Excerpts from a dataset
== Segment start ==

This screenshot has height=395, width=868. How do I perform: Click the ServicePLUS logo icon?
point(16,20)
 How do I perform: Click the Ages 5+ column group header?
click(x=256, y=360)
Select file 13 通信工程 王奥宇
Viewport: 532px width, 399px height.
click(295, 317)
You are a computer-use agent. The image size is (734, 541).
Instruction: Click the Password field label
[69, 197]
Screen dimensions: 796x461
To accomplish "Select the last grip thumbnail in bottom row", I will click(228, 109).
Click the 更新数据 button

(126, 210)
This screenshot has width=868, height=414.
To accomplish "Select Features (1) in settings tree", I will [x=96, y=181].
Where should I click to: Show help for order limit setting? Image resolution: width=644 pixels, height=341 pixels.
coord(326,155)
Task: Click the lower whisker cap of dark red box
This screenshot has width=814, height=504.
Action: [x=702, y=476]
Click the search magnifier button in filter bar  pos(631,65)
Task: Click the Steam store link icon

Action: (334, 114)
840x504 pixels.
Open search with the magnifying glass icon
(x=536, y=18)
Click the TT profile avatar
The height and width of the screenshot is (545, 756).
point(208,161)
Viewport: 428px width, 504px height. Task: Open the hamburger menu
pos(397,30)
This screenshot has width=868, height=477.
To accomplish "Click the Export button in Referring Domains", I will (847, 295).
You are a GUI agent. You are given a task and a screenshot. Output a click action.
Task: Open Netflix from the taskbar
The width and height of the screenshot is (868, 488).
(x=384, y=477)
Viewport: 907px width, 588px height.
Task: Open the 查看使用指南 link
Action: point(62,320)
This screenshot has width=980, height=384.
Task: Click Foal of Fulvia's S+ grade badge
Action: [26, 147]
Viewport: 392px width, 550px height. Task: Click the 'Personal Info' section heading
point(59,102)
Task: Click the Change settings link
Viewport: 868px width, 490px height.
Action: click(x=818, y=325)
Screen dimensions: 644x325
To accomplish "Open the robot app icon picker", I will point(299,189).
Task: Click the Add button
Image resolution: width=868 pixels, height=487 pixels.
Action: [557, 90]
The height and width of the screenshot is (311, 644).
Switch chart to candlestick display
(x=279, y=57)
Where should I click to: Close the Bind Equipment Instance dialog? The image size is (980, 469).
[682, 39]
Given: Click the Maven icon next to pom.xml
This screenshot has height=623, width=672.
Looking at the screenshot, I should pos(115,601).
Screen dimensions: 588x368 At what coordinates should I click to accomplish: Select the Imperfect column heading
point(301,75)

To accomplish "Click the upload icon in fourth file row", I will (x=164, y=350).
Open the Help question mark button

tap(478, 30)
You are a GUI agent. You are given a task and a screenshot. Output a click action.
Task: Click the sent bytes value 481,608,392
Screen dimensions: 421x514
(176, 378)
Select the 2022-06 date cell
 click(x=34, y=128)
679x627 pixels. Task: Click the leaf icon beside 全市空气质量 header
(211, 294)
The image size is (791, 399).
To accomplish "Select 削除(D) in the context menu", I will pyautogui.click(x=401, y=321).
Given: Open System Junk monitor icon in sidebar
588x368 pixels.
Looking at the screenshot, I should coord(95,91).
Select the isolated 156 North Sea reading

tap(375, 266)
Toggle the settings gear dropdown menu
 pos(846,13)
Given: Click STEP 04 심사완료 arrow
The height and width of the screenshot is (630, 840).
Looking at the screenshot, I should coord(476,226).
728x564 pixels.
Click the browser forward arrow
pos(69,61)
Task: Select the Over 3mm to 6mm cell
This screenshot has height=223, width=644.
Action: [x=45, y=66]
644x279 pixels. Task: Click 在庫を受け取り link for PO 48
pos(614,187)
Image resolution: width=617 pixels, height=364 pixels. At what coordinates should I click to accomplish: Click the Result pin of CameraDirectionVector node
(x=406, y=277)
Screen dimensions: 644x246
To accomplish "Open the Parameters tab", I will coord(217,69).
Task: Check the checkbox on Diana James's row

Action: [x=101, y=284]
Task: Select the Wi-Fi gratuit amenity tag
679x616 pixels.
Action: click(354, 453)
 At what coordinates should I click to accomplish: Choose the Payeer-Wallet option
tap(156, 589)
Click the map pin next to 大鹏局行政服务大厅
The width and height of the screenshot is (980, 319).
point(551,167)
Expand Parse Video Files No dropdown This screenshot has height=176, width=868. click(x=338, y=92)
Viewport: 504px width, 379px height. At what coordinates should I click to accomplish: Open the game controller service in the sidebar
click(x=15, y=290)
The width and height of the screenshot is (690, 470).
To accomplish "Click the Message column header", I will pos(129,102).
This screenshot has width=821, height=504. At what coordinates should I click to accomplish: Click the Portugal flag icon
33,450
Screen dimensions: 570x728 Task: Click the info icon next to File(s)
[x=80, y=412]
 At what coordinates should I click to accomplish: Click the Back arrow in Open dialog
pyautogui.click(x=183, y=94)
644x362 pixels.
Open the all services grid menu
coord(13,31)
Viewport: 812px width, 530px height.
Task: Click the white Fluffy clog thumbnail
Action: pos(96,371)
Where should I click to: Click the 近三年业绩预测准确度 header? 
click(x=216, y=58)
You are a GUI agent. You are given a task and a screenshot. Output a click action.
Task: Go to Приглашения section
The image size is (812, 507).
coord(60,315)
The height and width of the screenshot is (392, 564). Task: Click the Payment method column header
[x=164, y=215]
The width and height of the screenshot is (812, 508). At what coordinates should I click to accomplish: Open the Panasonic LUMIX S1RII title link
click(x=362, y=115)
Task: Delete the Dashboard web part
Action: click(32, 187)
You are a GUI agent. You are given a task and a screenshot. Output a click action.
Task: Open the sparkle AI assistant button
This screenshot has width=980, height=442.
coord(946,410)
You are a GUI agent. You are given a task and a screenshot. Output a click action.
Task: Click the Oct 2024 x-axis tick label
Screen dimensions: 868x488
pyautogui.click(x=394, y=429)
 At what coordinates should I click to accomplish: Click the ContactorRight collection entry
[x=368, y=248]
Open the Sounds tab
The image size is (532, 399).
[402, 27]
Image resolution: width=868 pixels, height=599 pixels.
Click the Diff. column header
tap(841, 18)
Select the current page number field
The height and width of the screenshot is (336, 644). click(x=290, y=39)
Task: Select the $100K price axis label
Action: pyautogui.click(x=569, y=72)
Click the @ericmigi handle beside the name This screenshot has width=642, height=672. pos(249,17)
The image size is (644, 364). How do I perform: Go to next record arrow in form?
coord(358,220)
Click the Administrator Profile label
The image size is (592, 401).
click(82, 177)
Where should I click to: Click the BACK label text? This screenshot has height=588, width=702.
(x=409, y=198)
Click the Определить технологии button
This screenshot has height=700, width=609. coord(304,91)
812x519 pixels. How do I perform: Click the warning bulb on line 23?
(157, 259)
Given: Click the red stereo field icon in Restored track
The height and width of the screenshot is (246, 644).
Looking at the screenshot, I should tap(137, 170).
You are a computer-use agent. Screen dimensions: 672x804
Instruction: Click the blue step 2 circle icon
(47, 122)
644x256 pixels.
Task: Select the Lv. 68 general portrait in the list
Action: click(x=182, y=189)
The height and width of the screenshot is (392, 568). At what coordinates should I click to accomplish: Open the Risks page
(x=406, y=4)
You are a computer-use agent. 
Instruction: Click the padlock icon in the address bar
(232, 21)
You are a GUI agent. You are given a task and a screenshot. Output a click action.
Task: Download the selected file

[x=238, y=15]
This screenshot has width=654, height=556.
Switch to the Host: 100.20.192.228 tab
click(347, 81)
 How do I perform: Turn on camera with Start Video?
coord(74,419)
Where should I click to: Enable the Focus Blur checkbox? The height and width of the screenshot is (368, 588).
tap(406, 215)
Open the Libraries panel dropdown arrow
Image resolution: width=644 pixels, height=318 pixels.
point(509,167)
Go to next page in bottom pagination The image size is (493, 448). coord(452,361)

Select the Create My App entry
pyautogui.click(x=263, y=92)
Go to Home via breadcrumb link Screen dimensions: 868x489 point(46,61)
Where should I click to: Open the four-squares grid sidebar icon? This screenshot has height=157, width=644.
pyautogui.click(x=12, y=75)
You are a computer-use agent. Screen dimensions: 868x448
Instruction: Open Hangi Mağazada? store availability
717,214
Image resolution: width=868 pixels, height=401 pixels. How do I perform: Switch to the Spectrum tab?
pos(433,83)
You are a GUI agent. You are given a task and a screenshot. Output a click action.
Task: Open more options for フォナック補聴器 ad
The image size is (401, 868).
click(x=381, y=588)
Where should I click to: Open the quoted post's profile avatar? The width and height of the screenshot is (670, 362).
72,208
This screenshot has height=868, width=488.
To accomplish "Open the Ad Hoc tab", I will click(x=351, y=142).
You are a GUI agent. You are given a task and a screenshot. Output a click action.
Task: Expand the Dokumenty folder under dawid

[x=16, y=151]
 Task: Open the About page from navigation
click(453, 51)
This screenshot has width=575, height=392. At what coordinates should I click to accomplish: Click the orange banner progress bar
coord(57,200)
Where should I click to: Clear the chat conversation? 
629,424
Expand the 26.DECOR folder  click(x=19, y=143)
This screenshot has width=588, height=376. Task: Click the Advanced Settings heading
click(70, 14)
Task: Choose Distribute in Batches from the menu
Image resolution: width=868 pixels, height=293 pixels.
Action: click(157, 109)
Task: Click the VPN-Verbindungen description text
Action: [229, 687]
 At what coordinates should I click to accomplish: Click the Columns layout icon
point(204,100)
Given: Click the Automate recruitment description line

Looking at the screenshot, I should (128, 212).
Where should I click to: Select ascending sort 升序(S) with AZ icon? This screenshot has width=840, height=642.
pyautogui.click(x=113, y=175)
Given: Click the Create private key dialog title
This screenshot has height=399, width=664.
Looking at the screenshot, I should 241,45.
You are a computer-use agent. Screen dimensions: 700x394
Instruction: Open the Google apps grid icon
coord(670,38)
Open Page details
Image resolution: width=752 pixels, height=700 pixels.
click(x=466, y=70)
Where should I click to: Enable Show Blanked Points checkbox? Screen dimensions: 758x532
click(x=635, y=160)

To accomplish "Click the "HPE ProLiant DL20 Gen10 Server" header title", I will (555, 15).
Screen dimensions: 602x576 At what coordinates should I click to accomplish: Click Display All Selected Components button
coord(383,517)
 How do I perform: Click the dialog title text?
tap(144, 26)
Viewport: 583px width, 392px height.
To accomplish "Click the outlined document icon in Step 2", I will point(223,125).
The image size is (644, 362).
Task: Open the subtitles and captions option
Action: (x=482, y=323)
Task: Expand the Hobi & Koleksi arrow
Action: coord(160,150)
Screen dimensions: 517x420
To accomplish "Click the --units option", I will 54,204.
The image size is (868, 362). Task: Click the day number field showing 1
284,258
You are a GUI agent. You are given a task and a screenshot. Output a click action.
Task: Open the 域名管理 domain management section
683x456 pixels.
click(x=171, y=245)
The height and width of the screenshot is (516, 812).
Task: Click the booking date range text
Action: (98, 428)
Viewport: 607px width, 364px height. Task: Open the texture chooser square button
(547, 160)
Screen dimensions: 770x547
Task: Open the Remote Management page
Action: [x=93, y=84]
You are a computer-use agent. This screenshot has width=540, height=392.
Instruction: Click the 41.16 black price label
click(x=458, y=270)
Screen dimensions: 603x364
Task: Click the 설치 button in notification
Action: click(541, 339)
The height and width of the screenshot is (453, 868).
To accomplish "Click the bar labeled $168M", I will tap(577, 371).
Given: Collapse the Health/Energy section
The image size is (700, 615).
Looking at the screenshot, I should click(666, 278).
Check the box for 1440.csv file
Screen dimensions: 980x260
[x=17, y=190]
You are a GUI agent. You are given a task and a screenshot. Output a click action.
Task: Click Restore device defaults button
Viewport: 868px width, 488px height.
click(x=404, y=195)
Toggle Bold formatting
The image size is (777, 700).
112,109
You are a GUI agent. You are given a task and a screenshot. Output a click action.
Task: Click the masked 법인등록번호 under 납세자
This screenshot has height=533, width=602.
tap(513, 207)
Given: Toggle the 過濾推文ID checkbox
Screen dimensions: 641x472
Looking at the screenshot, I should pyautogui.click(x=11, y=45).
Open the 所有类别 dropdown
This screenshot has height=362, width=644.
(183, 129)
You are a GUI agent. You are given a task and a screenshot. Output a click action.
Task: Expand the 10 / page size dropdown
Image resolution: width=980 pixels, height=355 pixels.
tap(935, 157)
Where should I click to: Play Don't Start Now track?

== Segment end ==

▶ **WHAT TO WORK ON**
Above are the records; from them, give again exactly the lines from the one containing "The height and width of the screenshot is (630, 840)." to the one containing "Click the map pin next to 大鹏局行政服务大厅", both lines included, and nothing more.

▶ **RESULT FOR THIS EXERCISE**
The height and width of the screenshot is (630, 840).
Looking at the screenshot, I should coord(476,226).
728x564 pixels.
Click the browser forward arrow
pos(69,61)
Task: Select the Over 3mm to 6mm cell
This screenshot has height=223, width=644.
Action: [x=45, y=66]
644x279 pixels. Task: Click 在庫を受け取り link for PO 48
pos(614,187)
Image resolution: width=617 pixels, height=364 pixels. At what coordinates should I click to accomplish: Click the Result pin of CameraDirectionVector node
(x=406, y=277)
Screen dimensions: 644x246
To accomplish "Open the Parameters tab", I will coord(217,69).
Task: Check the checkbox on Diana James's row

Action: [x=101, y=284]
Task: Select the Wi-Fi gratuit amenity tag
679x616 pixels.
Action: click(354, 453)
 At what coordinates should I click to accomplish: Choose the Payeer-Wallet option
tap(156, 589)
Click the map pin next to 大鹏局行政服务大厅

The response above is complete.